» Dataset content
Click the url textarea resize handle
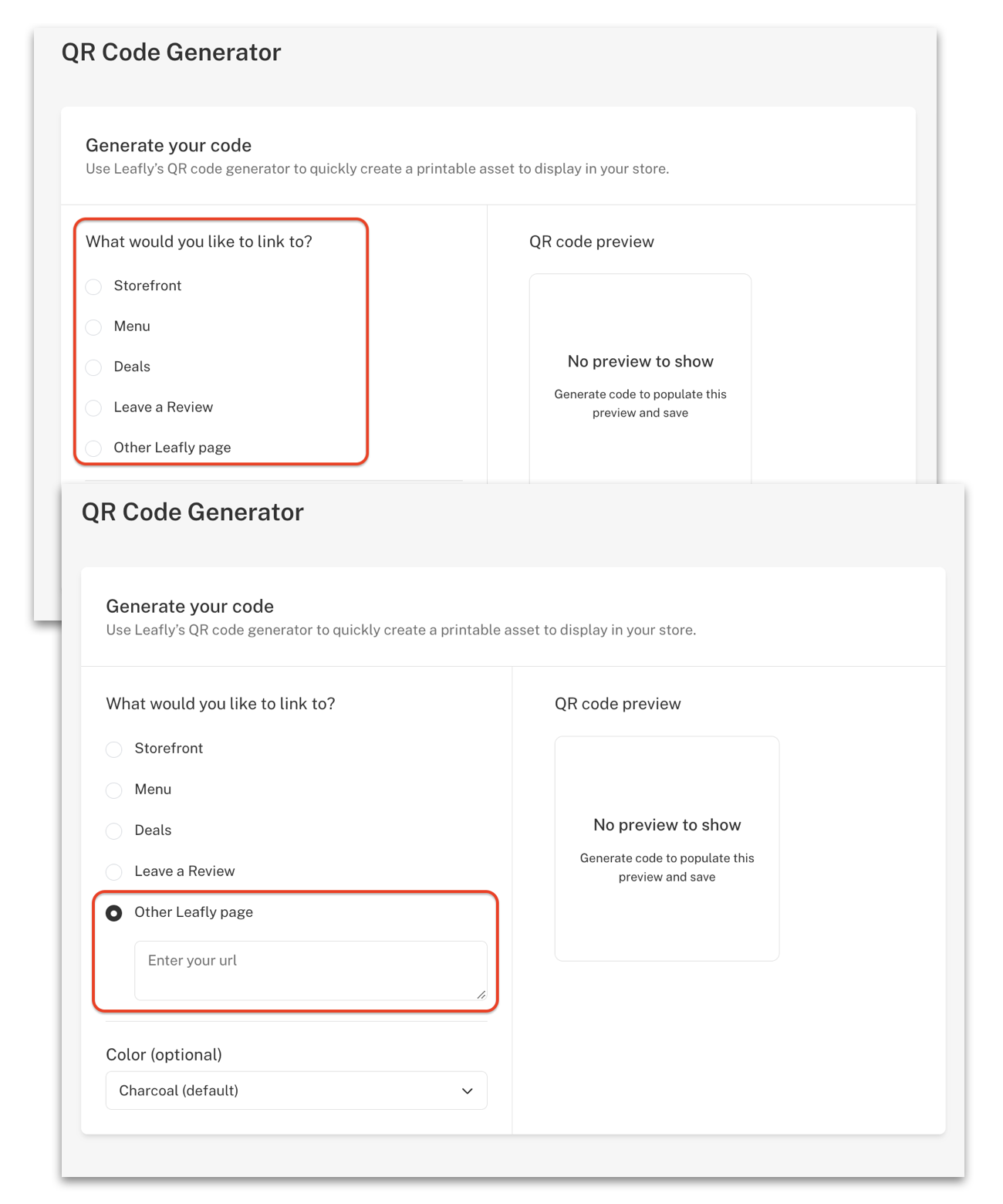Screen dimensions: 1003x1204 coord(481,994)
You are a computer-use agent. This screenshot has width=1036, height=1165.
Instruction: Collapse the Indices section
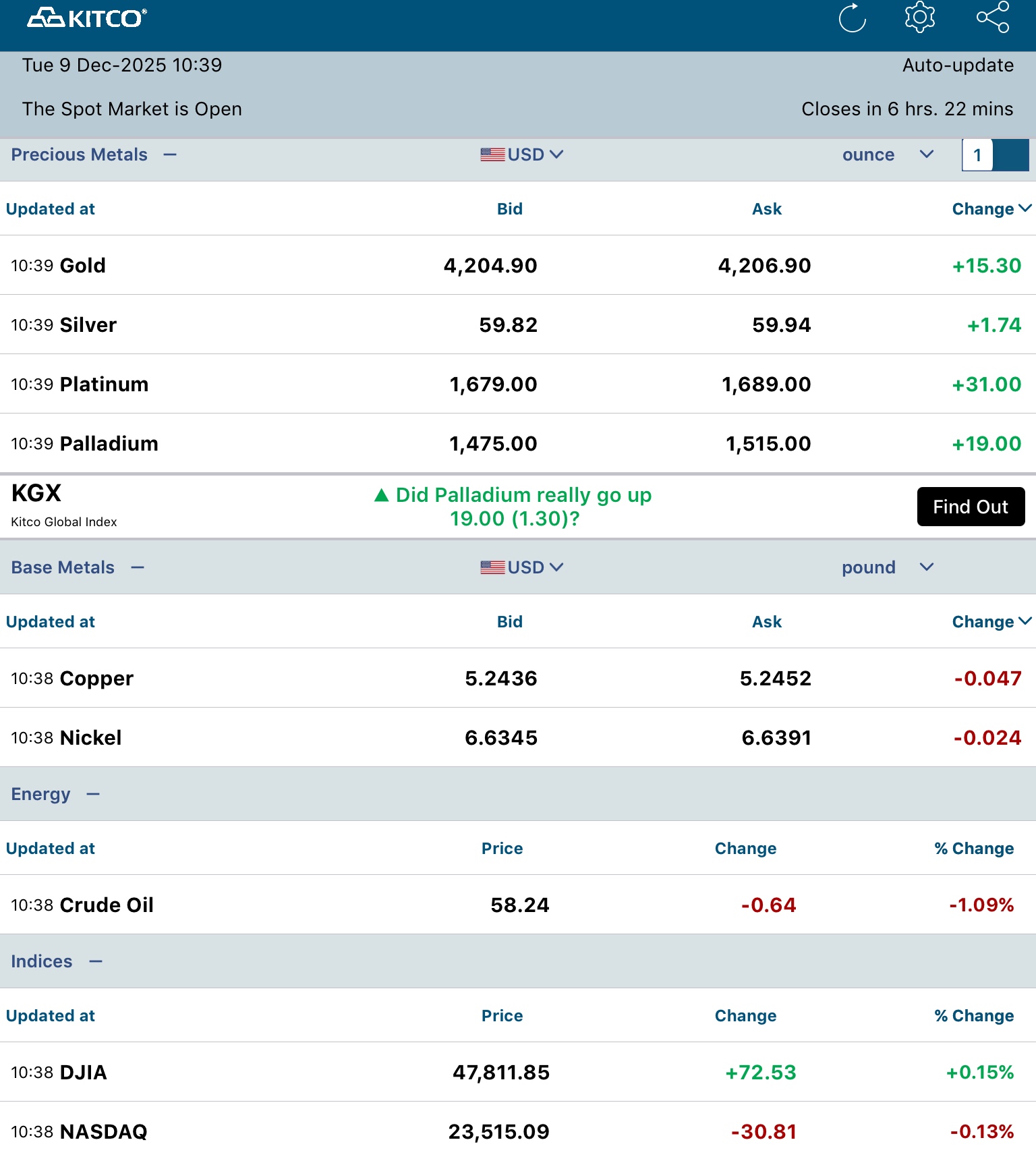coord(96,962)
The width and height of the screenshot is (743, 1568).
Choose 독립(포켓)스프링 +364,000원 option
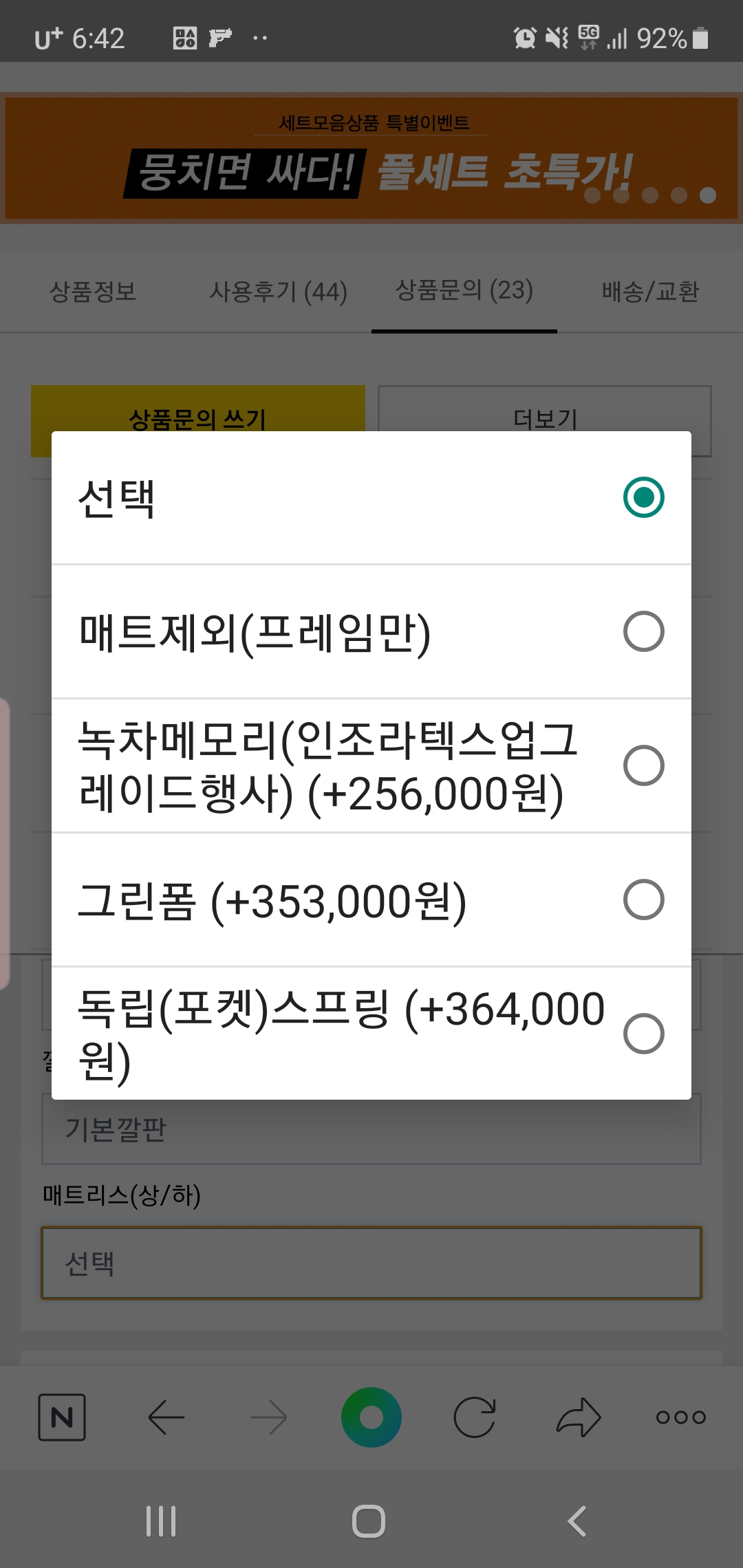coord(643,1034)
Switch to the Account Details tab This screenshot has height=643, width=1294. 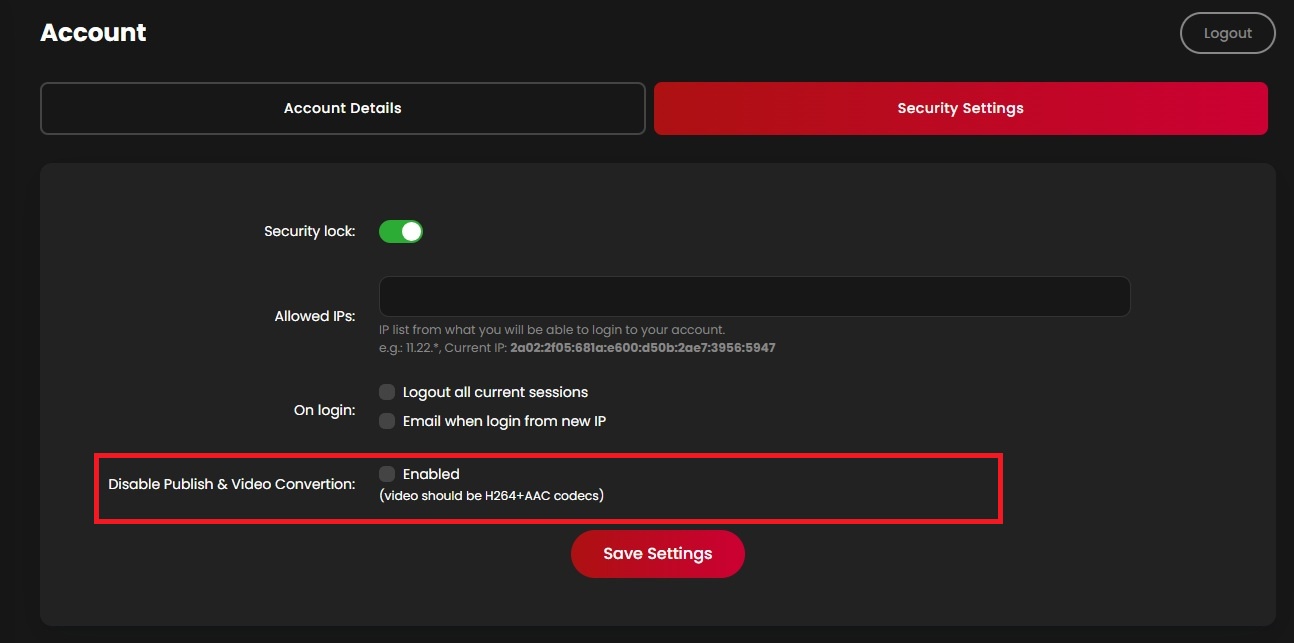click(x=342, y=108)
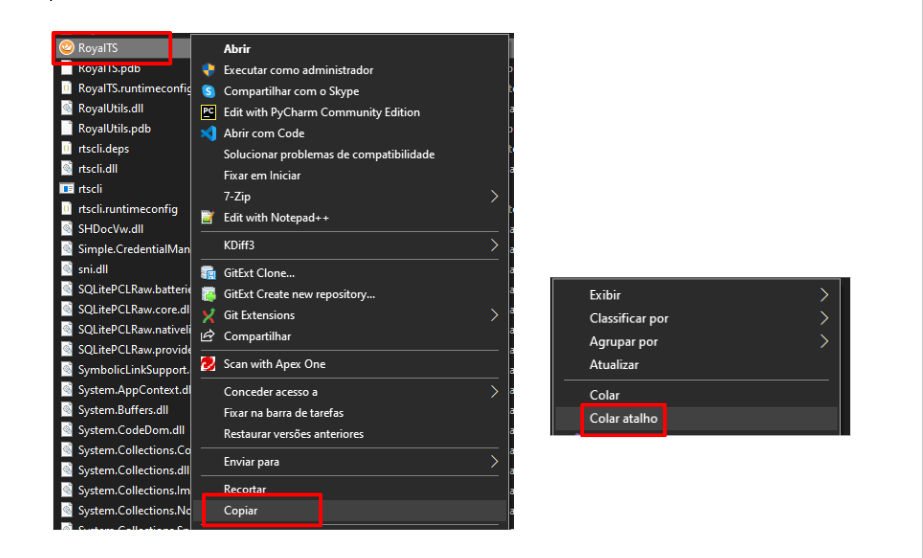This screenshot has height=558, width=923.
Task: Select Copiar from the context menu
Action: [241, 510]
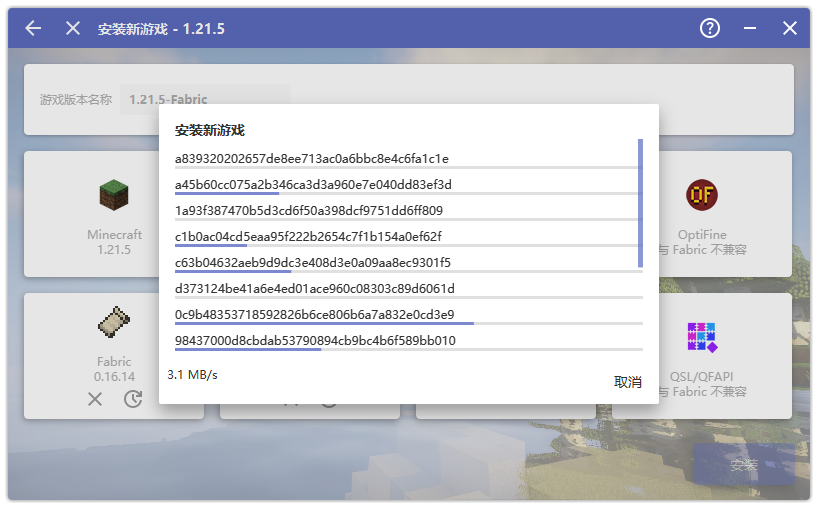Click the back arrow in title bar
The height and width of the screenshot is (508, 818).
tap(33, 28)
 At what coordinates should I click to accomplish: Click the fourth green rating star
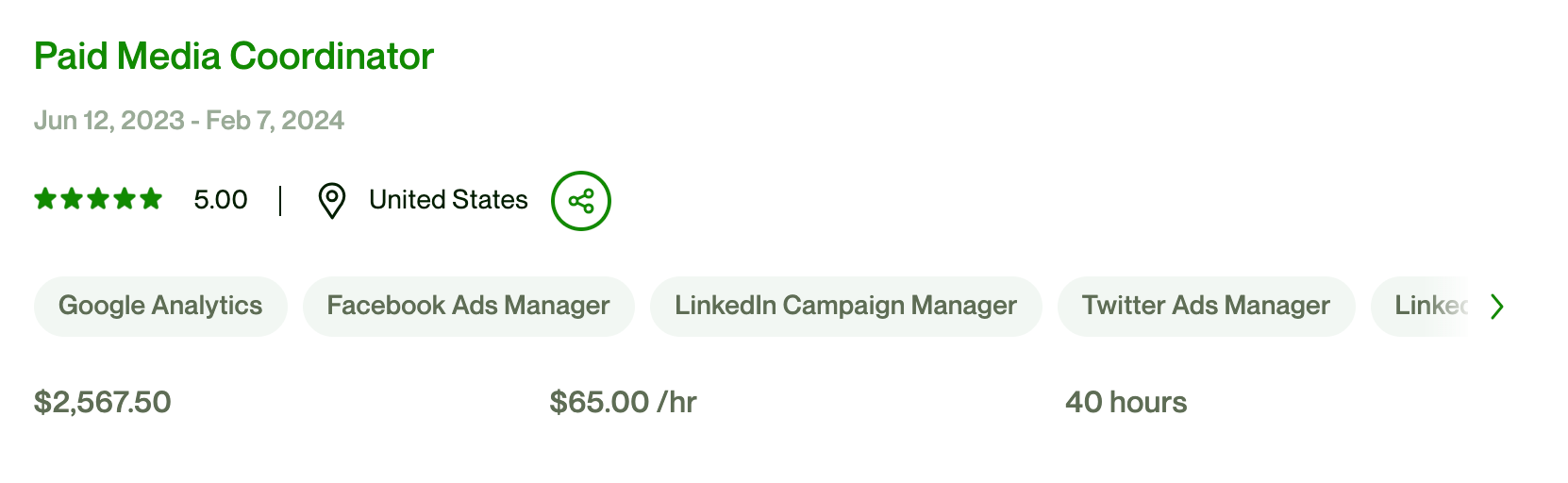tap(125, 199)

» Task requirements
An exact transcription is needed, covering the line with "At what coordinates" and every line after it to the end of the entries, but not the pictures.

» Solution for this exercise
 At what coordinates should I click to accomplish: Click the fourth green rating star
tap(125, 199)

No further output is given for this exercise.